Chelle Summer

olympics

The Olympics

Michelle Rusk

I suppose it was just as well I was out of the room when they exintinguished the torch on the taped version of the closing ceremonies last night. My hope is that in two years, in time for the next games (summer), things will be different in a better way.

My sister Karen, Greg, and I all lamented how we weren’t excited for the Olympics a few weeks ago. I can’t speak for Greg, but for Karen and I, the games were a big deal in our family. I can recall all of us gathered in front of the tv to watch bobsled and figure skating in 1980 at Lake Placid and then track in the summer of 1984 in Los Angeles.

For the past year or so, I’ve been spending more time tracing back in my life where my dreams were born and what inspires me. In a major way, it has been the Olympics. It’s where my unfulfilled running dreams were born, but those dreams taught me about goal setting, dreaming big, working hard, and the idea that we can achieve something we set out to do (although my case it was a long list of things outside of running competitively, but I don’t believe I would have accomplished any of it without dreaming about winning that goal medal in track).

Denise and I watched a lot of Olympics together and in the late 1980s when Mom worked for Midway Airlines, she took us to Colorado Springs to see the United States Olympic Training Center, a place I would spend the summer working as an intern at USA Boxing the summer of 1993, just months after Denise’ suicide.

That summer put me in the thick of our athletes, especially in the cafeteria where we all ate (Bonnie Blair sat behind me one day). I worked the 1996 Atlanta summer games and in 2002, I carried the torch here in Albuquerque as the flame made its way to Salt Lake City.

The Olympic games are a part of the fabric that I continue to weave and call my life.

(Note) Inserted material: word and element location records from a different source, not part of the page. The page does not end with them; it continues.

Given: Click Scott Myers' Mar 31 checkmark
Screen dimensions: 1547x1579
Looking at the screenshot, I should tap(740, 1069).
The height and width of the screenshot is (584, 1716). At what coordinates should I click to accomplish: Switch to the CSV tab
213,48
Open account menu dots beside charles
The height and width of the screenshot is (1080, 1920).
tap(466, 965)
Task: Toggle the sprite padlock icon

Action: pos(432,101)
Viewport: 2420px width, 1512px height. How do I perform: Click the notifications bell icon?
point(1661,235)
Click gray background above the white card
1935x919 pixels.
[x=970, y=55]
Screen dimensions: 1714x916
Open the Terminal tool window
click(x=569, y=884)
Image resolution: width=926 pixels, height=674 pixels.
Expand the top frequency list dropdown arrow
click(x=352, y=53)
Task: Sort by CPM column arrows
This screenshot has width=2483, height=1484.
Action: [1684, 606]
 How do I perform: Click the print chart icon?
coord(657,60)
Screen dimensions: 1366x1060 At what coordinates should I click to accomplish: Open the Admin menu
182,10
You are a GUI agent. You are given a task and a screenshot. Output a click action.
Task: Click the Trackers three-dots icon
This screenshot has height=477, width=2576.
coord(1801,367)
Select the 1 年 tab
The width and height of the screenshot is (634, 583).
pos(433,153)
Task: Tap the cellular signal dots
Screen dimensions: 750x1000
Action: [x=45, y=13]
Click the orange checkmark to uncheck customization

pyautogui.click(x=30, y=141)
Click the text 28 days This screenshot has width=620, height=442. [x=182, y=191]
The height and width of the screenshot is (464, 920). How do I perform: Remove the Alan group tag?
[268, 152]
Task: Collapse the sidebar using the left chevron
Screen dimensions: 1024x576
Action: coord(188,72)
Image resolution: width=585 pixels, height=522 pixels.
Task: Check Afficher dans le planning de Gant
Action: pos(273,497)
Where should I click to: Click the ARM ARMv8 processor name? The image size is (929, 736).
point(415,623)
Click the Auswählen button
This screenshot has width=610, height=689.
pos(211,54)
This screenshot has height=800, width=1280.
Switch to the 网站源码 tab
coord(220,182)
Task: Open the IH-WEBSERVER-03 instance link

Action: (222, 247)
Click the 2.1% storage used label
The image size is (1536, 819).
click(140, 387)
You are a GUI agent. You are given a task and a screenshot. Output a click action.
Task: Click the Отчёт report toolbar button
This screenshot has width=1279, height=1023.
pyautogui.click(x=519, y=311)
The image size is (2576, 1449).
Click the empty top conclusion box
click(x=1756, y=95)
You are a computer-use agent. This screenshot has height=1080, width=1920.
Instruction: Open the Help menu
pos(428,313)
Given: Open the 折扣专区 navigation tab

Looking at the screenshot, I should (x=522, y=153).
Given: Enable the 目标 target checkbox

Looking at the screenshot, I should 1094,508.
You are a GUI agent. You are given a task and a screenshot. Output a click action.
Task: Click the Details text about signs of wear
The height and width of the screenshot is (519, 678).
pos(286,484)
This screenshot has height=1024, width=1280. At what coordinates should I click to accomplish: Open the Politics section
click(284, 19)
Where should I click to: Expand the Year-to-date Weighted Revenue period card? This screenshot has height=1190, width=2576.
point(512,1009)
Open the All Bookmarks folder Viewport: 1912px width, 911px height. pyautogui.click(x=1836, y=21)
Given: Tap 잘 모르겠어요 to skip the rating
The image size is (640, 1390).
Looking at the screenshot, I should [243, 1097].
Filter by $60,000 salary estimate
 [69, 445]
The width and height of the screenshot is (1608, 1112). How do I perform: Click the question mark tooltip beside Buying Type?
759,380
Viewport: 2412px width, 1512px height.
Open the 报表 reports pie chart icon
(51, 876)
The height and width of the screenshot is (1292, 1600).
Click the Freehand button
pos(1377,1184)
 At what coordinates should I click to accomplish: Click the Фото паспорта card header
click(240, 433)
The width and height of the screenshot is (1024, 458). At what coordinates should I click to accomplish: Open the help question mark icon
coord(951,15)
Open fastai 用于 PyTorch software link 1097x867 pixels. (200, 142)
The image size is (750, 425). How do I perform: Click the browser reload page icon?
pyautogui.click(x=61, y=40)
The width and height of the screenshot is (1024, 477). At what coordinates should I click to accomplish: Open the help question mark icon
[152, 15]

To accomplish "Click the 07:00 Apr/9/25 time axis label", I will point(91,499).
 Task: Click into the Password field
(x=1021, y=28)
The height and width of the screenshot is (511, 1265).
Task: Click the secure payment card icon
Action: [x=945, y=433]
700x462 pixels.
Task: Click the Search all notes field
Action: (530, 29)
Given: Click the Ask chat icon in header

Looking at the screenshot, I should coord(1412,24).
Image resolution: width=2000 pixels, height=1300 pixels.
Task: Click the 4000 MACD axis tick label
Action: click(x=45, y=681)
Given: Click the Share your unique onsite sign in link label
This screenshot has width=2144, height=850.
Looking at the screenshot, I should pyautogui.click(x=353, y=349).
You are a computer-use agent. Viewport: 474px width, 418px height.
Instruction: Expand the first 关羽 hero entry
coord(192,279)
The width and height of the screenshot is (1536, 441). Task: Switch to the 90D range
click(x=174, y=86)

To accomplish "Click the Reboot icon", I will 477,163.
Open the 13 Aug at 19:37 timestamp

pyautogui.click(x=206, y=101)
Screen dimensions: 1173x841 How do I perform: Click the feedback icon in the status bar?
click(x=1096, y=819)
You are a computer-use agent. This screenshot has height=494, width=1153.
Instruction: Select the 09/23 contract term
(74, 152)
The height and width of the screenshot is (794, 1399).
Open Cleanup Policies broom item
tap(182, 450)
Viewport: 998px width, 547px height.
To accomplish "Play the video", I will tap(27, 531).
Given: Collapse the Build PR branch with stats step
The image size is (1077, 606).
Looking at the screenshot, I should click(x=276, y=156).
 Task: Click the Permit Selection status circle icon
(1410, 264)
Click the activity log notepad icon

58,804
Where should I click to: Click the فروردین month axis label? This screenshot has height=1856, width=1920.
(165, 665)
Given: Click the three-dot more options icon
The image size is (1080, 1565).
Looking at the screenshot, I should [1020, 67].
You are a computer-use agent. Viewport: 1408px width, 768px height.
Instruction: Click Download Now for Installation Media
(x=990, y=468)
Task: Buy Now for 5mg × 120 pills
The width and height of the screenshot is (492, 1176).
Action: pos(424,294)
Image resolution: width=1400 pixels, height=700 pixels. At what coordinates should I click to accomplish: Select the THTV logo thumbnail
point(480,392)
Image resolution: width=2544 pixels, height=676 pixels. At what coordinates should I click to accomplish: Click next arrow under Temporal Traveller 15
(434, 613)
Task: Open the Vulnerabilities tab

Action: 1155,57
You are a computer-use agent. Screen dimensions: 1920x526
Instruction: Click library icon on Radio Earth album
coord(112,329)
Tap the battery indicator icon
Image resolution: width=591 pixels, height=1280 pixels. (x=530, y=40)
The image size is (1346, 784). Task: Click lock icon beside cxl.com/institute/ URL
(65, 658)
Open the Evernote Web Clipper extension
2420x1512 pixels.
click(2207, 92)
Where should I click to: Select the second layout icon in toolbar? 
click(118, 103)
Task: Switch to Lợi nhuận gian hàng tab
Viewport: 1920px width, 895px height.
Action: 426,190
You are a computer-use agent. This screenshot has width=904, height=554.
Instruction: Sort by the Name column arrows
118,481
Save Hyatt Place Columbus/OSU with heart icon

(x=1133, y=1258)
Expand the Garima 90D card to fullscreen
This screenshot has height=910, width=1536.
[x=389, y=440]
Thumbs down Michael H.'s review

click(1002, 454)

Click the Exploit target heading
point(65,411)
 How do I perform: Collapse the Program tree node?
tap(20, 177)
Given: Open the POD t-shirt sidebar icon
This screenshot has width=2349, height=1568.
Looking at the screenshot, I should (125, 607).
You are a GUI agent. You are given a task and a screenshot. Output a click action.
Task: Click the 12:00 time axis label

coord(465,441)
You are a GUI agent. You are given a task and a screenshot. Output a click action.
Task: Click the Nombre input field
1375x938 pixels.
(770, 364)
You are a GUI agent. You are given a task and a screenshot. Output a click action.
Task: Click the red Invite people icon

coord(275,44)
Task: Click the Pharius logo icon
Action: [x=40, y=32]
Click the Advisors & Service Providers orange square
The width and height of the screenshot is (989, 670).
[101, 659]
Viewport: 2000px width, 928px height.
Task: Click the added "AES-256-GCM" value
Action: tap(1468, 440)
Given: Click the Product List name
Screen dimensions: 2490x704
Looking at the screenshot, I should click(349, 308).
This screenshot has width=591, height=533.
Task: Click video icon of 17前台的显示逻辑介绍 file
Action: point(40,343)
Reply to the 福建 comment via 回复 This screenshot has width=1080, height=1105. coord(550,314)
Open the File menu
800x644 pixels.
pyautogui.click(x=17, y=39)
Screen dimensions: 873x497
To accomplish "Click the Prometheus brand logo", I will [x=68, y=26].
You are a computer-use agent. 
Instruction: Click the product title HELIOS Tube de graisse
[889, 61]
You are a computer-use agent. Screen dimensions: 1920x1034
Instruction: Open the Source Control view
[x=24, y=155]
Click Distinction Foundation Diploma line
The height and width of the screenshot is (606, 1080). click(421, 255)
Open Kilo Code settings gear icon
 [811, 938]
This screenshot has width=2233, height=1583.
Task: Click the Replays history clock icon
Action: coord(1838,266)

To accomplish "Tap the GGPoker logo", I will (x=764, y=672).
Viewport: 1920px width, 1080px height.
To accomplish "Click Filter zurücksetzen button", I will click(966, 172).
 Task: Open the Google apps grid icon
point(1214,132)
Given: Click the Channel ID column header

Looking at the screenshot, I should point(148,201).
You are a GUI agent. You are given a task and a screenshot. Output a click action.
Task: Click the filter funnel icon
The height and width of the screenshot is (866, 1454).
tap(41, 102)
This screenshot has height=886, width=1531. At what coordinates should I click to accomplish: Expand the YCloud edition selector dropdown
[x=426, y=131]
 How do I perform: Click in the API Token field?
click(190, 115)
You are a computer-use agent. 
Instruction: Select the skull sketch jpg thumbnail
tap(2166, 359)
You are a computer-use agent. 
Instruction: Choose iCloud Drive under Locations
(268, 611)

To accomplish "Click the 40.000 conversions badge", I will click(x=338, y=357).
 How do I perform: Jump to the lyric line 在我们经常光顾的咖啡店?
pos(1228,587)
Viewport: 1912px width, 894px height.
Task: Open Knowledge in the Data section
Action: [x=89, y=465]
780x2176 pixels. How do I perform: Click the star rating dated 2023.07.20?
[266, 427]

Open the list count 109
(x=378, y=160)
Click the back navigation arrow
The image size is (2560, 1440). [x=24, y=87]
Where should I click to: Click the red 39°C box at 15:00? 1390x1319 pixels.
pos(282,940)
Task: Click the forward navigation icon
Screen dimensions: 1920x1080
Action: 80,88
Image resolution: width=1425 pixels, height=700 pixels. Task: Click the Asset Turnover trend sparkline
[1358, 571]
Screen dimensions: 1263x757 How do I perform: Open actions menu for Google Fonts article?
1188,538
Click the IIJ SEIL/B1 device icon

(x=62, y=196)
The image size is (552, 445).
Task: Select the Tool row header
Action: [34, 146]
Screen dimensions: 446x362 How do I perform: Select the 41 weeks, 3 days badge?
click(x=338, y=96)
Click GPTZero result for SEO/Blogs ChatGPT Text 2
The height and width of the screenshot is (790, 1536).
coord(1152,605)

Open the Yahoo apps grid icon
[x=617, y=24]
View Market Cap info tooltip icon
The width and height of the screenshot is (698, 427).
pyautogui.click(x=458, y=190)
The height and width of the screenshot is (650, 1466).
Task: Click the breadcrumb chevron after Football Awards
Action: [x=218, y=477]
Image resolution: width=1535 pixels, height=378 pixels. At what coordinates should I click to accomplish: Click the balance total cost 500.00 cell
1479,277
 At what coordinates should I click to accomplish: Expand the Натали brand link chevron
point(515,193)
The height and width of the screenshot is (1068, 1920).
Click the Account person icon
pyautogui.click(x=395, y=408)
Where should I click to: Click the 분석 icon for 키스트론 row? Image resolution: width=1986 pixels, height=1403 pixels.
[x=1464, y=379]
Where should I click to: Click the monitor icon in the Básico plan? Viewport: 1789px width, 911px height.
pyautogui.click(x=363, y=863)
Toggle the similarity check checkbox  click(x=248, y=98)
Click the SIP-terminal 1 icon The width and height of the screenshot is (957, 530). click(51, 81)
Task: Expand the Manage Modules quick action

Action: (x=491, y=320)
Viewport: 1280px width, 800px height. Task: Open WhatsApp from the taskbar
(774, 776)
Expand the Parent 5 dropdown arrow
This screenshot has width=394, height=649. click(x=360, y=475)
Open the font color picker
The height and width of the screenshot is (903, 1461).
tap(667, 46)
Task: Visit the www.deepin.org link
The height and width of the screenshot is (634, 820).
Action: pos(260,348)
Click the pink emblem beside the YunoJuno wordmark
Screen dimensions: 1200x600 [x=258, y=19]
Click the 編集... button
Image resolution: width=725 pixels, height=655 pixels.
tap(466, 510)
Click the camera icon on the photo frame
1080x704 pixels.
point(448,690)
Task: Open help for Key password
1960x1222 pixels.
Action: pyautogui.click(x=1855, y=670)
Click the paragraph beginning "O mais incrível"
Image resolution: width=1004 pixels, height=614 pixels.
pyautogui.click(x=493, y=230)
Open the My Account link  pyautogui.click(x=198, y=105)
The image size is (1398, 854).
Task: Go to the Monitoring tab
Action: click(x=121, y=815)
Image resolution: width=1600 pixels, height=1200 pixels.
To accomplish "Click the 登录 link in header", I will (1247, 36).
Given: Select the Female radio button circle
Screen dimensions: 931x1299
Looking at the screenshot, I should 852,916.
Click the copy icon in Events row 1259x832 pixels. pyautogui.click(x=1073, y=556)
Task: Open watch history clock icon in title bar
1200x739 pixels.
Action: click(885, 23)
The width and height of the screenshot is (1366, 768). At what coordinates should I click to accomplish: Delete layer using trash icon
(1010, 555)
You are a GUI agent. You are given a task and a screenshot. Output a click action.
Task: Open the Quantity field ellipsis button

I am saddened by a whole slew of things that have happened, of knowing how many people aren’t excited by them (we found ourselves getting more into them as the eighteen days wore on), and I hope that the changes that need to be made can be made to make them stronger and change them as our society has changed much in recently years. We are in a reckoning with so much and the Olympics are no exception.

Probably what saddened me the most though, was the comment in an article about how much NBC paid for the games, saying how they one had been something that brought us together. That wasn’t the case at all this year, like so many other things.

Still, I hope that in 2024, the rings that have been separated will be glued together stronger than ever. After all, how many other dreams were born through the Olympics besides mine? I hate to imagine life without something that has made such a difference for so many of us.